■ Set problem 1 ■
Duplicate the stretch of the hearing summaries from "Sen. Dianne Feinstein" through "Board of Directors.".
■ Set problem 2 ■
Answer these questions from the hearing summaries:
(a) What was the national food stamp payment error rate in FY 2001?
(b) What share of households now receive their benefits electronically?
(c) Who introduced H.R. 2828?
■ Set problem 3 ■
According to the hearing summaries, why did Sen. Dianne Feinstein say a CALFED bill was needed? Answer in one to three sentences.

■ Source extract ■
Mr. Bost also spoke about food stamp Quality Control (QC) payment error rates, which are based on a number of over-issued and under-issued food stamp payments. Currently, the national error rate is the lowest in the program’s history at 8.26 percent, down from 8.66 percent in FY 2001. At the same time, Mr. Bost shared the Administration’s concern with the Subcommittee over California’s error rates over the last ten year period. He testified that in eight out of the last ten years, California’s error rate has exceeded the national average, and for the last two years it has been the highest in the nation. According to Mr. Bost, California is responsible for 15 percent of the total dollars over-issued nationwide.

Mr. Bost also addressed the Electronic Benefit Transfer (EBT) system, and the issue of food stamp trafficking. He said that over 92 percent of all households now receive their benefits electronically, and that FNS recently signed off on the EBT Inter-operability Final Rule, which allows states to claim 100 percent reimbursement for the cost of switching and settling EBT transactions, and also makes it optional for states to convert electronic benefits to coupons when a client moves to another state. California has the EBT system only in some counties and local areas. With respect to food stamp trafficking, which occurs when individuals sell their benefits for cash, Mr. Bost concluded his testimony with a report finding that about $395 million per year was diverted from food stamp benefits by trafficking between 1999 and 2002, which amounts to two-and-a-half cents of every benefit dollar issued.

For more information about this hearing or to obtain witness testimony, please visit Subcommittee on Department Operations, Oversight, Nutrition and Forestry website at:


Resources Subcommittee Considers CALFED Bills

On Thursday, July 24, the House Resources Water and Power Subcommittee held a hearing on two bills to reauthorize the CALFED Bay-Delta restoration program — H.R. 2641, introduced by Rep. George Miller (Martinez), and H.R. 2828, introduced by Rep. Ken Calvert (Corona).

Sen. Dianne Feinstein testified before the Subcommittee. She stressed the need for a CALFED bill, stating: "If we don’t act now, we are not going to have enough water to meet California’s needs in a decade or two." Although she supported passage of her own CALFED bill, S. 1097, she stated that she did not want members to come to loggerheads between the House and Senate bill, and pledged to work with her House colleagues to resolve conflicting issues and pass a bipartisan bill.

Other witnesses at the hearing included: Mr. Robert Neufeld, President, Cucamonga County Water District; Ms. Gloria Morales, a Fresno County Businesswoman/Farmer; Mr. Brent Walthall, Kern County Water Agency; Mr. Edward Osann, Consultant, Natural Resources Defense Council; Mr. Stuart Somach, Attorney, Somach, Simmons & Dunn; and, Mr. Greg Zlotnick, Director, Santa Clara Valley Water District Board of Directors.

■ Data extract ■
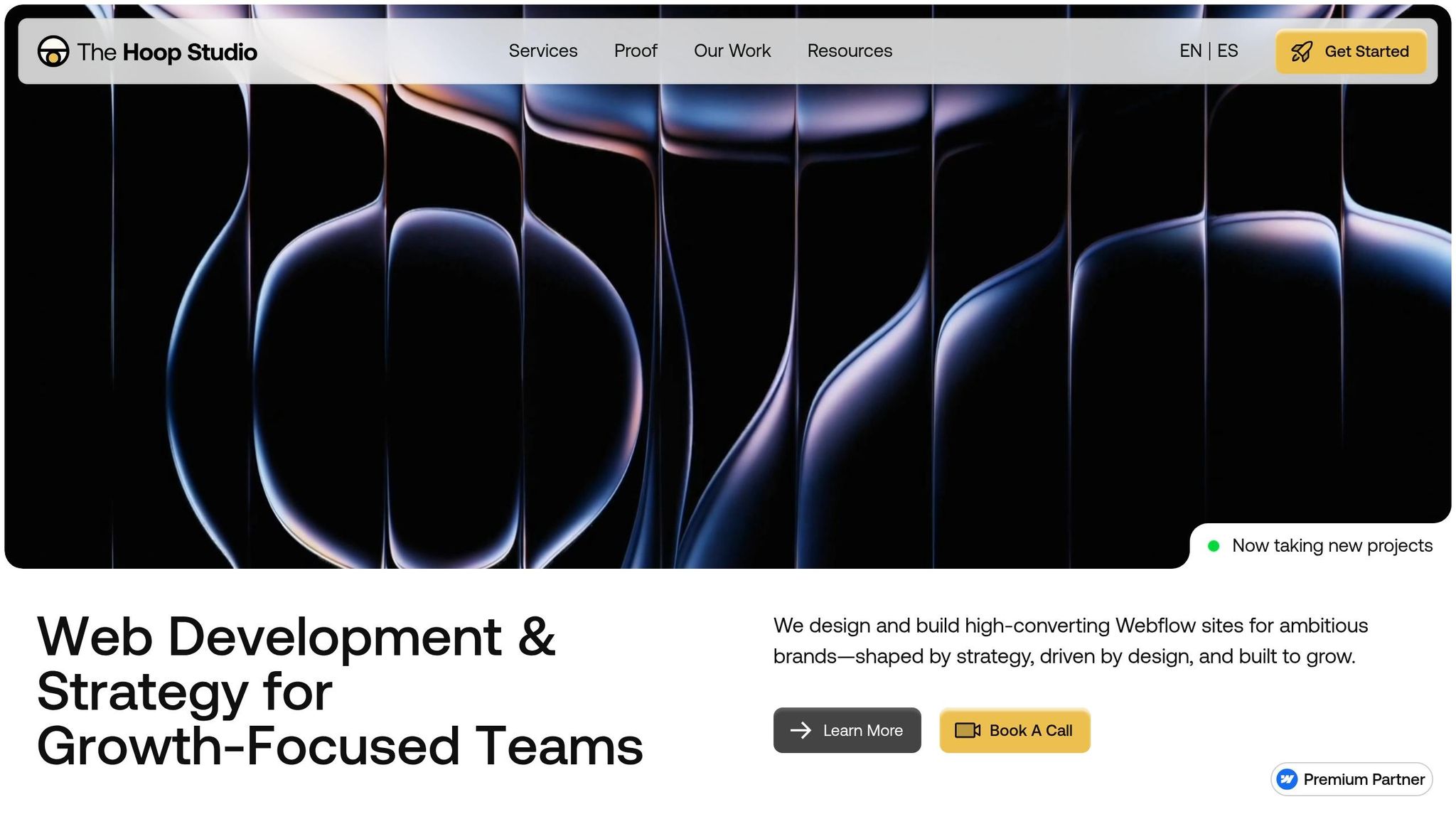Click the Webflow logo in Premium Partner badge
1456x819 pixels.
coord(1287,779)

■ Complete output 1 ■
Sen. Dianne Feinstein testified before the Subcommittee. She stressed the need for a CALFED bill, stating: "If we don’t act now, we are not going to have enough water to meet California’s needs in a decade or two." Although she supported passage of her own CALFED bill, S. 1097, she stated that she did not want members to come to loggerheads between the House and Senate bill, and pledged to work with her House colleagues to resolve conflicting issues and pass a bipartisan bill.

Other witnesses at the hearing included: Mr. Robert Neufeld, President, Cucamonga County Water District; Ms. Gloria Morales, a Fresno County Businesswoman/Farmer; Mr. Brent Walthall, Kern County Water Agency; Mr. Edward Osann, Consultant, Natural Resources Defense Council; Mr. Stuart Somach, Attorney, Somach, Simmons & Dunn; and, Mr. Greg Zlotnick, Director, Santa Clara Valley Water District Board of Directors.

■ Complete output 2 ■
(a) 8.26 percent is the current rate; in FY 2001 it was 8.66 percent.
(b) Over 92 percent of all households.
(c) Rep. Ken Calvert (Corona).

■ Complete output 3 ■
She said a CALFED bill was needed because, without action now, there would not be enough water to meet California's needs in a decade or two.